‘The Post,’ the Pentagon Papers, and the Era of Fake News
By: Robert Sarwark
“[T]elling the truth, revealing wrongly kept secrets, can have a surprisingly strong, unforeseeable power to help end a wrong and save lives.”
— Daniel Ellsberg, Secrets: A Memoir of Vietnam and the Pentagon Papers (2002)
First things first: Here are the declassified “Pentagon Papers” in their entirety.
In late June of 1971, the Washington Post, at the time a newspaper struggling to remain solvent, faced an excruciating decision. Presented with reams of confidential documents from the so-called “Pentagon Papers,” an in-depth analysis of U.S. involvement in Vietnam, the Post’s owner and publisher Katharine Graham ultimately decided to publish this highly sensitive and politically damning information, risking personal indictment and even potential imprisonment.
The “Papers,” a voluminous government report officially titled United States – Vietnam Relations, 1945–1967: A Study Prepared by the Department of Defense, had been commissioned by former Secretary of Defense Robert McNamara (in office from 1961 to 1968). Intended as a chronicle — some say a kind of internal confession — of the conflict for future academics, it exposed the U.S.’s deep, decades-long meddling in Vietnam’s and the Southeast Asian region’s politics in general. Most essentially, according to the study, the high-casualty war with communist North Vietnam was and continued to be an unwinnable conflict, including under the reins of President Richard Nixon.
Steven Spielberg’s The Post, now in theaters, details this dramatic story. The backdrops of 1) ever-increasing discontent with the Vietnam War among the American public, 2) Nixon’s generally draconian policies, and 3) the Washington Post’s initial public offering on the American Stock Exchange (now NYSE American), together set the scene. Hollywood heavy hitters Meryl Streep (as Katharine Graham) and Tom Hanks (as Post Editor-in-Chief Ben Bradlee) take the lead in performances that will likely be contenders for the Academy Awards in March. Along with Spielberg, the two actors have publicly pointed out the historical parallels with the current moment.

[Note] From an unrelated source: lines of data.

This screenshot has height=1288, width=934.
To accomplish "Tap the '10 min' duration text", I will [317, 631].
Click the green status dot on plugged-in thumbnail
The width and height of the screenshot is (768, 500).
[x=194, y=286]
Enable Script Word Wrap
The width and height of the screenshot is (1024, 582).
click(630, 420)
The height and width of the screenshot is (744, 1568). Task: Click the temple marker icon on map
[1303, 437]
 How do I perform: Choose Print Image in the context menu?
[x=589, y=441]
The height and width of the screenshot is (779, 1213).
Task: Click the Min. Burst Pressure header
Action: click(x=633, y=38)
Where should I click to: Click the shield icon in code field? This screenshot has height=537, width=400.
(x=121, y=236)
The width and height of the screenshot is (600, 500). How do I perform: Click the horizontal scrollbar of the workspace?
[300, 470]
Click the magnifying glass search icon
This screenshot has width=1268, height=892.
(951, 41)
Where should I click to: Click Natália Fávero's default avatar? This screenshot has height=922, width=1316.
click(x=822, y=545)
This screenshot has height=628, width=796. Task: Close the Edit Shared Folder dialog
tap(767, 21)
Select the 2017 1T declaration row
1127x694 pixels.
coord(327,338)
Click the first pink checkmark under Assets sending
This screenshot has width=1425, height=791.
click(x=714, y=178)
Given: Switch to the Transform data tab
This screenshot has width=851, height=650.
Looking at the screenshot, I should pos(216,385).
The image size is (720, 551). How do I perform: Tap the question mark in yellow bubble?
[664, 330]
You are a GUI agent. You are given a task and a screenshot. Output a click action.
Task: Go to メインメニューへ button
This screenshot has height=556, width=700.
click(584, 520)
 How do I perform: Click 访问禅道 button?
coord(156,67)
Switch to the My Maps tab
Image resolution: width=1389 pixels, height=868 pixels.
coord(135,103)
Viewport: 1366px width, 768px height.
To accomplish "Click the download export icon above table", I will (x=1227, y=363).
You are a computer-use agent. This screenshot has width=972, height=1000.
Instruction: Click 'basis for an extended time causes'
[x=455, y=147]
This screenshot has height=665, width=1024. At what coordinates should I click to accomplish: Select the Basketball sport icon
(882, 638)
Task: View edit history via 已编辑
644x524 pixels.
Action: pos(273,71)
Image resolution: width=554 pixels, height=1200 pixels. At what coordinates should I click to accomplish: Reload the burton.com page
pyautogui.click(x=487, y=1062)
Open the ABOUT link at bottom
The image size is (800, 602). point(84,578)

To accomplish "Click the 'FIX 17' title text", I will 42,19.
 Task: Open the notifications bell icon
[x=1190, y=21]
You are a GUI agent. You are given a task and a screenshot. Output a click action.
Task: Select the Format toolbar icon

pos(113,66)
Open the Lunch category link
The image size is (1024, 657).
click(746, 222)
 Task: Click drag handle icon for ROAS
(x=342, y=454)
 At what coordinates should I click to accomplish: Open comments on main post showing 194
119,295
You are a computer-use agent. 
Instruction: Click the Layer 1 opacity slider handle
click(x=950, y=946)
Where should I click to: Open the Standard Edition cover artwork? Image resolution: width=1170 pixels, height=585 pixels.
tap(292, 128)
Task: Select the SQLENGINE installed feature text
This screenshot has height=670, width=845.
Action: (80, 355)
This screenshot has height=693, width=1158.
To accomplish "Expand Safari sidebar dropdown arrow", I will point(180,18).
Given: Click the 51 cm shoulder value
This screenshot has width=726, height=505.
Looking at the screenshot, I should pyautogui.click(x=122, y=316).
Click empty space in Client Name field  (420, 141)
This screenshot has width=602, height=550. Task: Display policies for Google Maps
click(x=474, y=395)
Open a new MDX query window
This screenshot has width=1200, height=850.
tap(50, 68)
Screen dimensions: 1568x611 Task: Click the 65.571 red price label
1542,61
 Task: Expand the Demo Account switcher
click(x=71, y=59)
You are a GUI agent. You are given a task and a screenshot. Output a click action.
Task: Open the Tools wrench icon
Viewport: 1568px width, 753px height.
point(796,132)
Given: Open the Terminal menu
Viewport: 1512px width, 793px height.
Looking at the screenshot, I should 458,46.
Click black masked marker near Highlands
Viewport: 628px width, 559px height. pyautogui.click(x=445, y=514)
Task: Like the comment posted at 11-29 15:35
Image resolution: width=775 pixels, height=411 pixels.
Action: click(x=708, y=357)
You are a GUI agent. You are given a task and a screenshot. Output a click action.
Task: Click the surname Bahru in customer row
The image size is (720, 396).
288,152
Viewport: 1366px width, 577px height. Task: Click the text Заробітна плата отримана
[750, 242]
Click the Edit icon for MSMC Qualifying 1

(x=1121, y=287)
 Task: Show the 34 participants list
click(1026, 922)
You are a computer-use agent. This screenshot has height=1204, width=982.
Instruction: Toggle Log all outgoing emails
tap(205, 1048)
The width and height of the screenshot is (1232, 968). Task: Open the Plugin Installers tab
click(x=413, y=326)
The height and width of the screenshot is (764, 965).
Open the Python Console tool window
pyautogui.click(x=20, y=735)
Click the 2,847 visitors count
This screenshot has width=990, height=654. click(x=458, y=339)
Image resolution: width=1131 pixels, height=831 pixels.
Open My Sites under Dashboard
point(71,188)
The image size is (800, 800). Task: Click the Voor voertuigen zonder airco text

Still, Spielberg has attempted to frame the film as even-handed: “This is not a partisan movie by a bunch of Hollywood filmmakers and actors,” he said. “This is a very patriotic film.”
On the other end of the spectrum, at least one conservative reviewer, Peter Van Buren, saw the film as lacking, among other things, historical accuracy, especially for its focus on the Washington Post so much more than the New York Times, which had originally and thoroughly analyzed and then released secrets from the Pentagon Papers before being silenced by a federal injunction.
Nevertheless, the film is a solid addition to the sub-genre of historical drama that one might call “newsroom” or “journalism drama,” a la All the President’s Men or Spotlight. (The Post can be seen as a historical prequel to the former.) But what do its release date and messaging jointly say about our current historical moment?
For one, it’s most immediately tempting to frame the film as a critique of the present political atmosphere. Though no U.S. president has ever had an entirely conflict-free relationship with the press, Donald Trump is famously partial to dismissing as “fake news” any reporting unfavorable to him and his administration’s policies. (It should be noted, of course, that Trump himself appropriated the term from the actual preponderance of false or misleading social-media accounts and news stories from various perspectives, otherwise known simply as propaganda, during the tempestuous presidential campaign of 2016.) But the original script of The Post was written (by Liz Hannah) before Trump was elected president; the film’s initial production began soon after he took office in early 2017. According to one report in USA Today, The Post’s topical poignancy was a combination of happenstance and Spielberg’s shifting of his busy schedule to fast-track the film’s production. “When I read the first draft of the script,” he said, “this wasn’t something that could wait three years or two years — this was a story I felt we needed to tell today.”
The American political and cultural crises of the 1960s and early 1970s are still being litigated in the court of public opinion to this day. In terms of historic import, as well as in the context of intellectual freedom and censorship, the implications of this particular episode are profound. When the Washington Post itself went to federal court that June, soon after the Times had been banned from further publication of the Pentagon Papers material, it was a test of both the American government’s mettle to protect the freedom of the press as promised by the U.S. Constitution. When the Post indeed won its case, a strong precedent was set.
The foremost take on the “Papers” comes from their leaker, former deputy Assistant Secretary of Defense and military consultant Daniel Ellsberg. Here’s Rolling Stone Magazine’s 1973 interview with him after he was cleared of all charges of treason. “We were facing a massive and urgent threat to our remaining democratic institutions, a coup on the eve of its completion,” he said at the time. “People who carried out this coup are still in power, starting with the president.”
He, the president, wouldn’t be in power for much longer.